How Gut Health Impacts Your Skin and 5 Ways to Improve It

How Gut Health Impacts Your Skin and 5 Ways to Improve It

Original article by Natalie Earle | Primally Pure blog

What does your stomach have to do with your skin? You may have heard about gut health and how important it is but still don’t really see the point. After all, you might not have digestive issues or stomach aches – what you really care about is your skin.It might surprise you then that food intolerances are a big cause of acne and skin health. The root cause of food intolerances are digestive imbalances (mostly in your Gastro-Intestinal Tract aka GUT), toxins, and stress. Removing food intolerances from your diet is a great first step to healthy skin, but healing your gut will allow you to achieve long-term skin health. This can also prevent you from developing food intolerances in the future, support your skin, and the health of your whole body in the long run.

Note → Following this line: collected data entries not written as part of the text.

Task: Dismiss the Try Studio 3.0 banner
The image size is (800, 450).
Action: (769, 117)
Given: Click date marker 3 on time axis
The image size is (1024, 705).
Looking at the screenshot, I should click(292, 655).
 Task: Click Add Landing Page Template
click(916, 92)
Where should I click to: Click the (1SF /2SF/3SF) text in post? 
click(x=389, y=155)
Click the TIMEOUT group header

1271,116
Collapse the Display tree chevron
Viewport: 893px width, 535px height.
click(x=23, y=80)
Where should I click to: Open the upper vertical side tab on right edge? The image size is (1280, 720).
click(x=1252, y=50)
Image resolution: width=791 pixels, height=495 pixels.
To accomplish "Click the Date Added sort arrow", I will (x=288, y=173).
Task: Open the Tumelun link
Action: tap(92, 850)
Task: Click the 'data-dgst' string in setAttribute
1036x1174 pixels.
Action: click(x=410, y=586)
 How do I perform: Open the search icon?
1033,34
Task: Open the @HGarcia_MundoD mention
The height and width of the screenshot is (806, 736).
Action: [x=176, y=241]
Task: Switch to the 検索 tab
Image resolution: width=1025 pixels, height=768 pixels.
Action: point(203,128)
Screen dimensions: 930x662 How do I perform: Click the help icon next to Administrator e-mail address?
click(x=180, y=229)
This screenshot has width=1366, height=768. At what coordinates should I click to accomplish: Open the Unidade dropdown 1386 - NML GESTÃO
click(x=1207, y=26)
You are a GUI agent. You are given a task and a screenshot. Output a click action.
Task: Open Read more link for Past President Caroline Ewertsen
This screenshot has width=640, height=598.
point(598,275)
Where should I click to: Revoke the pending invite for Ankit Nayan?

Here are 5 top ways to improve your gut health, help to heal your food intolerances, and get clearer skin.

Take A Probiotic And Eat Probiotic Rich Foods


There are 2 different kinds of probiotics: native and transient. Native flora are probiotics that reside in the gut while transient probiotics enter the gut through probiotic-rich foods and also help to shape the terrain of the microbiome. In general, lactobacillus and bifido bacteria are examples of transient flora that you can find in yogurt, sauerkraut, kimchi, coconut kefir and other fermented foods. Native probiotics are similar to the microbes found in healthy soil. Research shows that our gut contains the same probiotics as the earth! We truly are what we eat. In light of this, it’s important to source local organic produce that still contains healthy soil residues to improve your own gut flora.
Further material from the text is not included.